Tuesday, March 1, 2011

Ensuring Super Class Initialization

Seemingly a very simple concept: how do you guarantee that when someone sub-classes your Python class that your constructor ( __init__() ) runs? The straightforward method contains a trap:
  

class Base(object):  
   def __init__(self):
      print "foo"

class Sub(Base):
   def __init__(self): 
      print "bar"
When the Sub class' initialize method is executed it squashes the Base class'. What we want is for both to be called:

  
class Sub(Base):
   def __init__(self):
      Base.__init__(self)
      print "bar"


Unfortunately, we can't make the person extending our class call the super class. A poor man's factory pattern  alleviates the possibility of subtype implementers forgetting initialization. Consider:

class AbstractClass(object):
    '''Abstract base class template, implementing factory pattern through 
       use of the __new__() initializer.
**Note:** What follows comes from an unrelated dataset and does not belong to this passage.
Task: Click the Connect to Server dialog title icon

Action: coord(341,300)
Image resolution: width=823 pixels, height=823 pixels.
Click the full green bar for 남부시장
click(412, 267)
Factory method supports trivial, 
       argumented, & keyword argument constructors of arbitrary length.'''

   __slots__ = ["baseProperty"]
   '''Slots define [template] abstract class attributes. No instance
       __dict__ will be present unless subclasses create it through 
       implicit attribute definition in __init__() '''

   def __new__(cls, *args, **kwargs):
       '''Factory method for base/subtype creation. Simply creates an
       (new-style class) object instance and sets a base property. '''
       instance = object.__new__(cls)

       instance.baseProperty = "Thingee"
       return instance

This base class can be extended trivially, using only three (3) lines of code san-commment, as follows:
class Sub(AbstractClass):
   '''Subtype template implements AbstractClass base type and adds
      its own 'foo' attribute. Note (though poor style, that __slots__
      and __dict__ style attributes may be mixed.'''

   def __init__(self):
       '''Subtype initializer. Sets 'foo' attribute. '''
       self.foo = "bar"


Note that though we didn't call the super-class' constructor, the baseProperty will be initialized:


Python 2.6.1 (r261:67515, Jun 24 2010, 21:47:49) 
[GCC 4.2.1 (Apple Inc. build 5646)] on darwin
Type "help", "copyright", "credits" or "license" for more information.
>>> from TestFactory import *
>>> s = Sub()
>>> s.foo
'bar'
>>> s.baseProperty
'Thingee'
>>> 

As its comment indicates, the base class AbstractClass need not use slots, it could just as easily 'implicitly' define attributes by setting them in its new() initializer. For instance:

instance.otherBaseProperty = "Thingee2"

would work fine. Also note that the base class' initializer supports trivial (no-arg) initializers in its subtypes, as well as variable-length arugmented and keyword argument initializers. I recommend always using this form as it doesn't impose syntax in the simplest (trivial constructor) case but allows for the more complex functionality without imposing maintenance.